Случай представился через день.

Обоз миновал сонный караван-сарай и двинулся берегом высохшей реки к оазису Иль-Сатх. На полпути к нему конный дозор доложил о людях, перекрывших дорогу.

После второй чистки Тейша едва могла пошевелить рукой, и Зейнаб, покопавшись в узлах, наложила на плечо ей повязку с пахучей травяной мазью.

– Молодец, что не ноешь, – сказала она. – Только в следующий раз говори, если больно.

Тейша пообещала.

А затем появился халиф Муннар, мрачный, скрежещущий зубами, с соком, текущим по подбородку – его оторвали от обеда.

– Доставайте зеркало, – распорядился он, сверкнув глазками. – Говорить буду.
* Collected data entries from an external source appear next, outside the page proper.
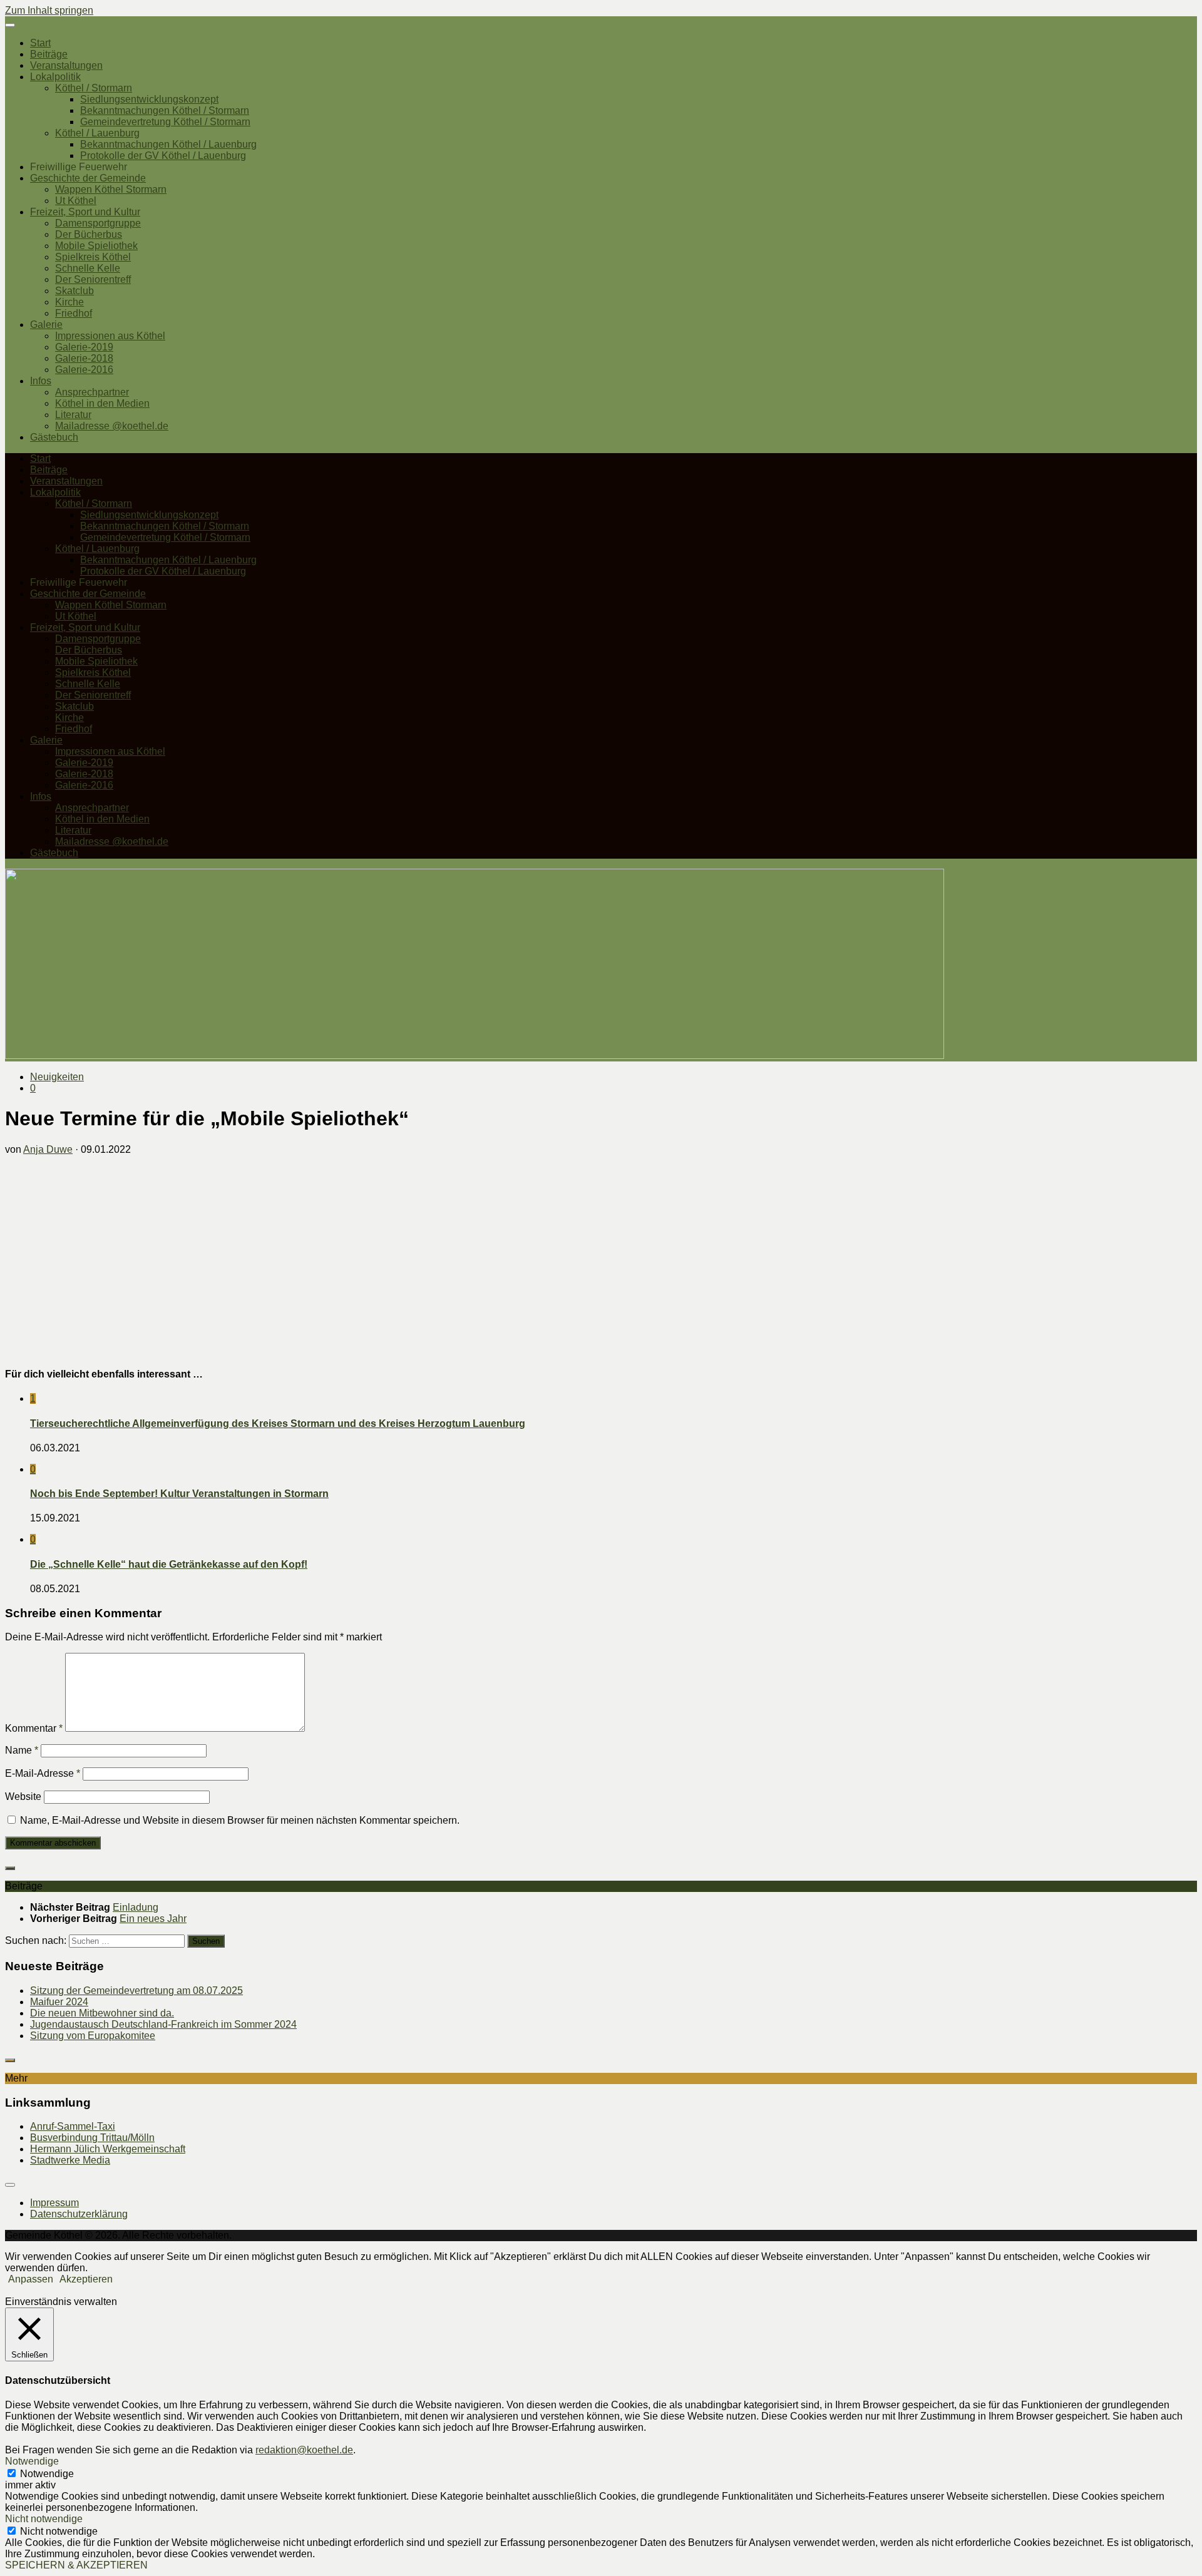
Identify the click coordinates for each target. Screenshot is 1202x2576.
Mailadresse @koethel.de (111, 426)
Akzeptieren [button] (86, 2279)
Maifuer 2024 (59, 2001)
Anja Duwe (48, 1149)
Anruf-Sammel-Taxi (72, 2126)
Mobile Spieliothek (96, 245)
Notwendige (47, 2473)
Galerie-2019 (84, 347)
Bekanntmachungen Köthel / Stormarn (164, 110)
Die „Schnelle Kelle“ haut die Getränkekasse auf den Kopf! (168, 1564)
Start (40, 43)
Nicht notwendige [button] (44, 2518)
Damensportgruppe (98, 223)
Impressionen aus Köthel (110, 335)
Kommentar (34, 1728)
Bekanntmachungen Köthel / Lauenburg (168, 144)
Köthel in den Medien (102, 403)
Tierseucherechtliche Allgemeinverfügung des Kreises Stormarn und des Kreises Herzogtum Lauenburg (277, 1423)
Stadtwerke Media (70, 2160)
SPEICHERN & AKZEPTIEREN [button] (76, 2565)
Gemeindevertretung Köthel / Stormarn (165, 121)
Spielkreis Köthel (93, 257)
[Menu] (10, 25)
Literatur (73, 414)
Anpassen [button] (30, 2279)
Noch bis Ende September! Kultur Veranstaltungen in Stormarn (179, 1493)
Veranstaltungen (66, 65)
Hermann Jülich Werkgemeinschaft (107, 2149)
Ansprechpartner (92, 392)
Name (21, 1750)
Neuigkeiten (57, 1076)
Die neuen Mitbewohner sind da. (102, 2013)
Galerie (46, 324)
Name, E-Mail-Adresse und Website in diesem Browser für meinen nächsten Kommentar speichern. (240, 1820)
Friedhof (73, 313)
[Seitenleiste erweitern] (10, 1868)
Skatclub (74, 290)
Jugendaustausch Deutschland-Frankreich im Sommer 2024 (163, 2024)
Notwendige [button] (32, 2461)
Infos (40, 381)
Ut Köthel (75, 200)
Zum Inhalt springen (49, 10)
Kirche (69, 302)
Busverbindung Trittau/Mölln (92, 2137)
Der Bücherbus (88, 234)
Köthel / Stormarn (93, 88)
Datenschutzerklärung (79, 2214)
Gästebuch (54, 437)
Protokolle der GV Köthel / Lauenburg (163, 155)
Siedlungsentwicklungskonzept (149, 99)
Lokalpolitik (55, 76)
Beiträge (49, 54)
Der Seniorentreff (93, 279)
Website (23, 1796)
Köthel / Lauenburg (97, 133)
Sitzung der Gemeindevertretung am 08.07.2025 (136, 1990)
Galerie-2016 (84, 369)
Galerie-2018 (84, 358)
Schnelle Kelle (87, 268)
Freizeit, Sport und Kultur (85, 212)
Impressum (54, 2202)
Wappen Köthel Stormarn (111, 189)
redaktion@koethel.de (304, 2450)
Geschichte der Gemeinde (88, 178)
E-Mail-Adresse (42, 1773)
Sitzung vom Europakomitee (92, 2035)
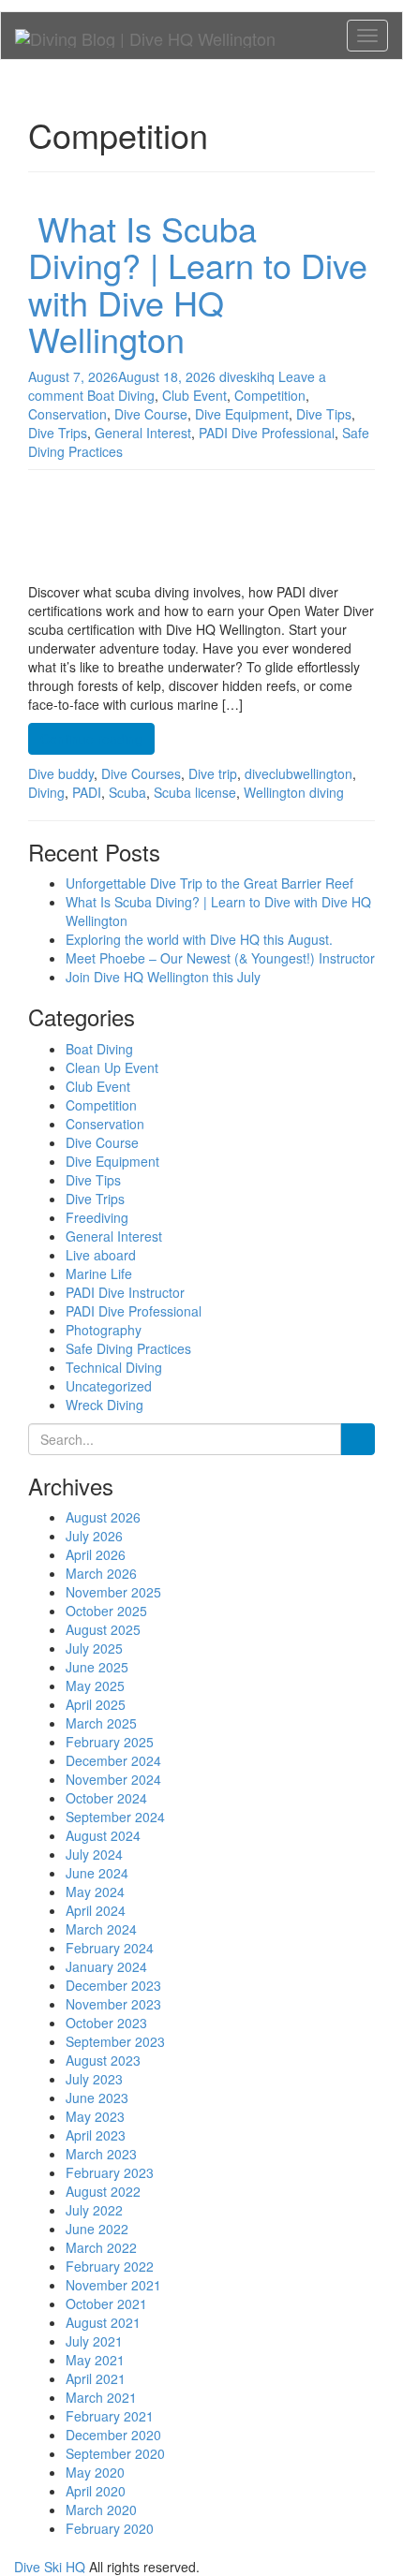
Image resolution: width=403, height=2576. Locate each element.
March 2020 (101, 2509)
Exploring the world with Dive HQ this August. (199, 939)
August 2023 (103, 2060)
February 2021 (110, 2416)
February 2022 (110, 2266)
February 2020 (110, 2528)
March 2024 (101, 1929)
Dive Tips (93, 1179)
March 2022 (101, 2247)
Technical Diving (114, 1367)
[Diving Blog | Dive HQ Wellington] (145, 35)
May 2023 (95, 2116)
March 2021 (101, 2397)
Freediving (97, 1217)
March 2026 (101, 1573)
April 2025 (96, 1704)
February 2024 (110, 1947)
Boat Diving (99, 1048)
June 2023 (97, 2097)
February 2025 (110, 1741)
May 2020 (95, 2472)
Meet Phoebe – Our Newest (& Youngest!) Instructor (220, 958)
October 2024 (106, 1797)
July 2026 (94, 1535)
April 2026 (96, 1554)
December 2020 (113, 2434)
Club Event (98, 1086)
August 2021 (103, 2322)
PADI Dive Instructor (125, 1292)
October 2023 (106, 2022)
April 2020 (96, 2490)
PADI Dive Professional (134, 1311)
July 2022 (94, 2210)
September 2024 (115, 1816)
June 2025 (97, 1666)
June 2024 (97, 1872)
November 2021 (113, 2284)
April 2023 (96, 2135)
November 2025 (113, 1591)
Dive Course (102, 1142)
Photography (104, 1329)
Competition (101, 1105)
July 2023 (94, 2078)
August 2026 (103, 1517)
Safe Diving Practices (128, 1348)
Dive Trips (95, 1198)
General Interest (114, 1236)
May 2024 (95, 1891)
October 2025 (106, 1610)
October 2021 (106, 2303)
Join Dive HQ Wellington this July (163, 976)
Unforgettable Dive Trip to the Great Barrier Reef (209, 883)
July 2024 (94, 1854)
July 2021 (94, 2341)
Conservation (105, 1123)
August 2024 (103, 1835)
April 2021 (96, 2378)
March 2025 (101, 1723)
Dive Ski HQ (49, 2566)
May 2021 (95, 2359)
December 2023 (113, 1985)
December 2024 (113, 1760)
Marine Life (99, 1273)
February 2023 (110, 2172)
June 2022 (97, 2228)
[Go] (357, 1439)
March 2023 (101, 2153)
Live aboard (101, 1254)
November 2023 (113, 2004)
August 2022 (103, 2191)
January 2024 (106, 1966)
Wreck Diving (104, 1404)
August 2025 (103, 1629)
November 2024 (113, 1779)
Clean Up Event (112, 1067)
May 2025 (95, 1685)
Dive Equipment (112, 1161)
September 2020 (115, 2453)
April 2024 (96, 1910)
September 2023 (115, 2041)
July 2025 (94, 1648)
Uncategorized (109, 1385)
Повинуясь щелчку его пальцев, багатуры извлекли серебряный овал из ковров и осторожно понесли в начало обоза.

– Пошли, – взяла Тейшу за руку Зейнаб.

– Куда?

– Ты же хотела узнать, для чего мы чистим?

Мимо повозок и волов, мимо лошадей, мимо нукеров, собирающихся в боевой порядок, мимо большого, поставленного на четыре колеса шатра наложниц, мимо лучников, мимо воняющих чесноком и потом низовых воинов-каба, они двинулись следом за багатурами.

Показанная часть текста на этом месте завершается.